# WHAT YOU NEED TO DO
Report how many lines of the data contain the string "June". Add nothing.

══ EXERCISE DATA

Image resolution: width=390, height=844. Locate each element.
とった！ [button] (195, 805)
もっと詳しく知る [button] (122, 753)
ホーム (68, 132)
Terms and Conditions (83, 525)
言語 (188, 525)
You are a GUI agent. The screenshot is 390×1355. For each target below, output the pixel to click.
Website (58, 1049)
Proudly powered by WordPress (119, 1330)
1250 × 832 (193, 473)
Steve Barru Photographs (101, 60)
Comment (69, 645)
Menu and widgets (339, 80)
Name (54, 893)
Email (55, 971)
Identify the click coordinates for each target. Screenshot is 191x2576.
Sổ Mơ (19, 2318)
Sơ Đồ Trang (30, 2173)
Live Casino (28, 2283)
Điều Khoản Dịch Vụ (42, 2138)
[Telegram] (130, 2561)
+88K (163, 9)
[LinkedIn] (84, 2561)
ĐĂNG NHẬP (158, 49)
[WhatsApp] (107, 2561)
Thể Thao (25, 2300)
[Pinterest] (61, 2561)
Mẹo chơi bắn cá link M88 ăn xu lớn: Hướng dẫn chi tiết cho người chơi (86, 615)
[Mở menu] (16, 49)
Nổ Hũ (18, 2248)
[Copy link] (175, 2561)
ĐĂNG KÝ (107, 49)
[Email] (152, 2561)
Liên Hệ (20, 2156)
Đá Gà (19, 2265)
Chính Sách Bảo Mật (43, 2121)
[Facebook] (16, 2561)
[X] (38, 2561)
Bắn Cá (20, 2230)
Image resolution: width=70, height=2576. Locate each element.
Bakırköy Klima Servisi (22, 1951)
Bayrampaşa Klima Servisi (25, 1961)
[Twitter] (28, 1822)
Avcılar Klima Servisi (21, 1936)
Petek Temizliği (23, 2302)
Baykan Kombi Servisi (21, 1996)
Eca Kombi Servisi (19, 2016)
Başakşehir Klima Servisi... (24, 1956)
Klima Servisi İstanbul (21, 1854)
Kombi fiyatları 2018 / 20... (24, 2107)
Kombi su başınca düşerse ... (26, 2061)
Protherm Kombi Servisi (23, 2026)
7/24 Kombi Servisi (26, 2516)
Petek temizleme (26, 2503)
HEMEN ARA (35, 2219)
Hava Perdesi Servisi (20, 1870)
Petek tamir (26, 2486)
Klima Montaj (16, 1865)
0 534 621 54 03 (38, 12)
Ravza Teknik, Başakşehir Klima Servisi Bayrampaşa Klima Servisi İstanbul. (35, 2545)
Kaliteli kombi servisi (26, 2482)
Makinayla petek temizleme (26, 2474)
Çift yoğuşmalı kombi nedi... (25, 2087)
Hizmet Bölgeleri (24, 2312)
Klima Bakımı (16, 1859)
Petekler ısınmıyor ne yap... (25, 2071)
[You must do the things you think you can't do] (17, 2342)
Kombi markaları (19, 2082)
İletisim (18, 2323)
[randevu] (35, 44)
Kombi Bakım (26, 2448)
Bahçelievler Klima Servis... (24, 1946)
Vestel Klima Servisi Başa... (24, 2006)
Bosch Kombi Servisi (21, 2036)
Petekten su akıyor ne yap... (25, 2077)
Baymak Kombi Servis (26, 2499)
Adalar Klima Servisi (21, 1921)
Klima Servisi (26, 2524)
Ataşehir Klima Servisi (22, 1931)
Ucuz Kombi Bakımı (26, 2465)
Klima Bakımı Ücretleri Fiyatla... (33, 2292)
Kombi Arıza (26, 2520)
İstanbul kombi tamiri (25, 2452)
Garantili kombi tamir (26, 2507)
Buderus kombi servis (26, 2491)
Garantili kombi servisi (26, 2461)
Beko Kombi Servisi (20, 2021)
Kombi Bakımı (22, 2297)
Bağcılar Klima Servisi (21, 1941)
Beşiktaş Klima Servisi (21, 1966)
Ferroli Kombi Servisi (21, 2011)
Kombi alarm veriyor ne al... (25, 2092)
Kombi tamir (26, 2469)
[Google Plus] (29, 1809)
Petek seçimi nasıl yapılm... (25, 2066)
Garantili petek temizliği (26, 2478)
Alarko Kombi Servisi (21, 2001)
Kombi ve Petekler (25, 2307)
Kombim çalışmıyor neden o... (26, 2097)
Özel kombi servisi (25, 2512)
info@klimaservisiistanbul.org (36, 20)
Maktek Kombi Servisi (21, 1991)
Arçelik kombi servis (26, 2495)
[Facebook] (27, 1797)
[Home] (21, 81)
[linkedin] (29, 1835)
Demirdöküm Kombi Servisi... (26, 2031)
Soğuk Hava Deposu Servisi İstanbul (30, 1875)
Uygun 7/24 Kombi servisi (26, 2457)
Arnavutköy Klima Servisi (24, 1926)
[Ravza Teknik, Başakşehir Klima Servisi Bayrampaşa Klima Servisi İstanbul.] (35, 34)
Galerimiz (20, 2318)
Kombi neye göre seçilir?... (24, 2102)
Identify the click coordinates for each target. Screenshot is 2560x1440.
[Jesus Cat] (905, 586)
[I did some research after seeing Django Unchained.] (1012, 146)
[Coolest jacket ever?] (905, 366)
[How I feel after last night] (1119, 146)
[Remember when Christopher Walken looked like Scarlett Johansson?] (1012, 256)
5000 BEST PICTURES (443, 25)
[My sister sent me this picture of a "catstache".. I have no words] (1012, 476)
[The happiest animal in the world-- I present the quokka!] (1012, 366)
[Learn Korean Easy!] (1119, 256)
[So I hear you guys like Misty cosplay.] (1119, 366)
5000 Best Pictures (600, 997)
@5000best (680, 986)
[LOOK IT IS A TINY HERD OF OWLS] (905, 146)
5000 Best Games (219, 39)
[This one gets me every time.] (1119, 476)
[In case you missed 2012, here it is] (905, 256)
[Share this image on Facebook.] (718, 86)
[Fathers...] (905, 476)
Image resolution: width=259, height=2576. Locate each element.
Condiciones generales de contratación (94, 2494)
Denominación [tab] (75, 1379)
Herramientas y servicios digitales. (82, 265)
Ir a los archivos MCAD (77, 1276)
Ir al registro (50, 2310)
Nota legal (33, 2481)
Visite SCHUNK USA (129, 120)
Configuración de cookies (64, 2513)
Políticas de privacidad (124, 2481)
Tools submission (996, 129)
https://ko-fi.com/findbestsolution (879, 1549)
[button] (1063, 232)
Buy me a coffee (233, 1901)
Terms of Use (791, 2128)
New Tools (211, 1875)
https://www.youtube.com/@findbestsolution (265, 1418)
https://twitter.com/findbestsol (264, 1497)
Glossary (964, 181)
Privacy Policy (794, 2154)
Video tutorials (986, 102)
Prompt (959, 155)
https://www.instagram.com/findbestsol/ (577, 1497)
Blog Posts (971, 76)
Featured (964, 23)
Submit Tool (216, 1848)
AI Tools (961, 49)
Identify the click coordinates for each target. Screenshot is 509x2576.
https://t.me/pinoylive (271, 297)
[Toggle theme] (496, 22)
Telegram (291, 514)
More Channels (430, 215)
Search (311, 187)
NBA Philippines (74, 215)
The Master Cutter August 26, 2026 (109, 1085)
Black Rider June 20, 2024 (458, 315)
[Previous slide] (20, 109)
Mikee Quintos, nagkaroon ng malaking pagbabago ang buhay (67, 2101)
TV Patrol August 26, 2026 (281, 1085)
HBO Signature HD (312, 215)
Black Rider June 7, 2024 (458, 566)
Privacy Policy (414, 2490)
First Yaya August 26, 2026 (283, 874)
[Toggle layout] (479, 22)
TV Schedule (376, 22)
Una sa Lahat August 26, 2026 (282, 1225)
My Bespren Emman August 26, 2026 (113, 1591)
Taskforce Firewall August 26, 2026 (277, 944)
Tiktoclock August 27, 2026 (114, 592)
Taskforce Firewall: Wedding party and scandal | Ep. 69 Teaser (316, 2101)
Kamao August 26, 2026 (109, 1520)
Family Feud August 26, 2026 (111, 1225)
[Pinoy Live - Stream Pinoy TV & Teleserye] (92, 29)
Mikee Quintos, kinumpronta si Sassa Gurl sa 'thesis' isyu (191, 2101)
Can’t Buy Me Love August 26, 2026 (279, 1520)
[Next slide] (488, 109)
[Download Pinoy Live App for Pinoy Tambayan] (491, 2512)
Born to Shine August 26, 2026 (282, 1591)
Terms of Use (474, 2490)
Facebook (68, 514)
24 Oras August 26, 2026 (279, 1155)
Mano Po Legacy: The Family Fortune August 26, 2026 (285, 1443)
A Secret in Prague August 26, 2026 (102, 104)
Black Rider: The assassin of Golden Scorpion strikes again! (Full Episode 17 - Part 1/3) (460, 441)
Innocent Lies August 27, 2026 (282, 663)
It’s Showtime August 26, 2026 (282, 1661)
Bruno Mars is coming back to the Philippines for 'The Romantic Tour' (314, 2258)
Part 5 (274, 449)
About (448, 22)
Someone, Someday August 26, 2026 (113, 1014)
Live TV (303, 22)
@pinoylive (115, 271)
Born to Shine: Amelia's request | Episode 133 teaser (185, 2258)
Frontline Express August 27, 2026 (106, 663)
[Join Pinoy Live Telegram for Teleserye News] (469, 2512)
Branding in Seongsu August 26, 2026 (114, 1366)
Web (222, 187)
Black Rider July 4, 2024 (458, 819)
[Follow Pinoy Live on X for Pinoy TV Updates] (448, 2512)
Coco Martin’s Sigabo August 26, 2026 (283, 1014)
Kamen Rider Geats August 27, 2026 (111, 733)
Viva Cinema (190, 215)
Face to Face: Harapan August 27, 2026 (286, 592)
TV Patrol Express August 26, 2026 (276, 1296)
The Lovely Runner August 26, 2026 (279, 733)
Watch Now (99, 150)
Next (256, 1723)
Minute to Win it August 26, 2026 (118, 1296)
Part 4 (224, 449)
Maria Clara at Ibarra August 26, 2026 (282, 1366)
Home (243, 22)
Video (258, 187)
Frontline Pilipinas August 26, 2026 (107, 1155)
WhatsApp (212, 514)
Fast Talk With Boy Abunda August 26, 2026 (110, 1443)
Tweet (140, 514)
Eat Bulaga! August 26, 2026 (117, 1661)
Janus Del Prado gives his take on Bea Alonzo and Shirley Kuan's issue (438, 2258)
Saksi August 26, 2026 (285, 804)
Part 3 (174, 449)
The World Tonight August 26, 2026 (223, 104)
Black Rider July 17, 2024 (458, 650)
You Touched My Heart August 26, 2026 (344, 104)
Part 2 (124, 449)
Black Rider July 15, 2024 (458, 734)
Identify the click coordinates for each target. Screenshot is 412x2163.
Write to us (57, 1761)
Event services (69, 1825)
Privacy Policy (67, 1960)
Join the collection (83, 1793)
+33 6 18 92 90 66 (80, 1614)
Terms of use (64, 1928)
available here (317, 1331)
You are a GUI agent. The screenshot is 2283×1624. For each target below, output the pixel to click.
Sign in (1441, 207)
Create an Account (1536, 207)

════

# WORKED SOLUTION
2